Однако именно сейчас Гиффорд отнюдь не была счастлива. Да, здесь она не испытывала такой тоски, которая терзала ее во время празднования Марди-Гра в Новом Орлеане, но это не делало ее более счастливой. Она все равно продолжала страдать. Но какой бы виноватой она себя ни чувствовала из-за своего бегства, она успокаивала себя мыслью о том, что все равно не может пойти на Марди-Гра в старый дом на Первой улице, как бы ей этого ни хотелось.

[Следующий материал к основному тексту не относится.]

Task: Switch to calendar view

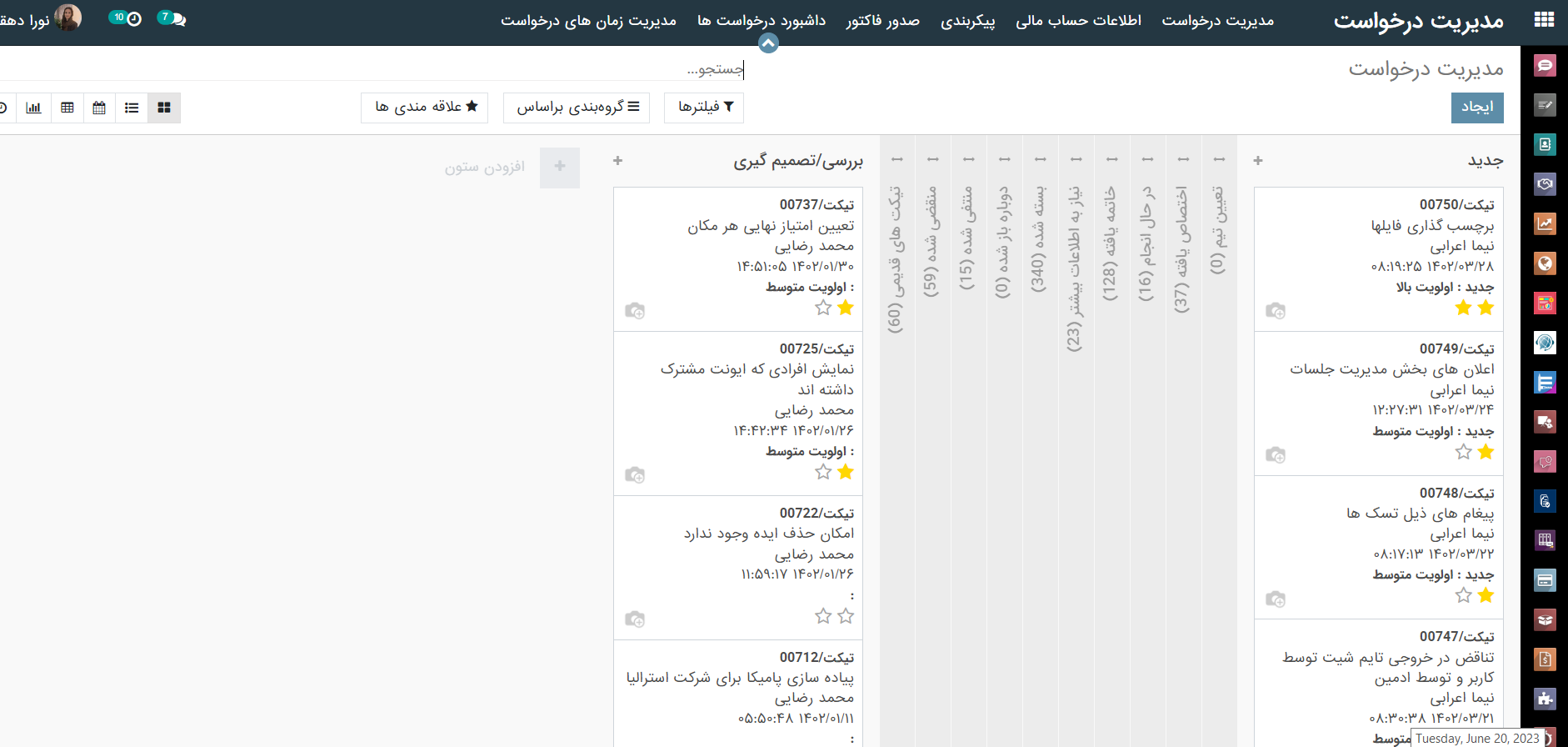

Марди-Гра она провела в Дестине, во Флориде. Это был самый обыкновенный день, такой же как все остальные. Тихий и чистый, далекий от всякой суматохи, связанной с карнавалом, толпами людей, грязной Сент-Чарльз-авеню, пьяными и вечно о чем-то спорящими родственниками. День, проведенный вдалеке от ее любимого мужа Райена, который продолжал вести себя как ни в чем не бывало, делая вид, будто Роуан Мэйфейр никуда не сбежала и не бросила своего мужа Майкла Карри. И будто в Рождество на Первой улице не было никакой кровавой стычки. Он делал вид, будто то, что тогда случилось, вполне исправимо, нужно только все тщательным образом обдумать, взвесить и принять правильное решение, в то время как на самом деле все безнадежно разваливалось на части.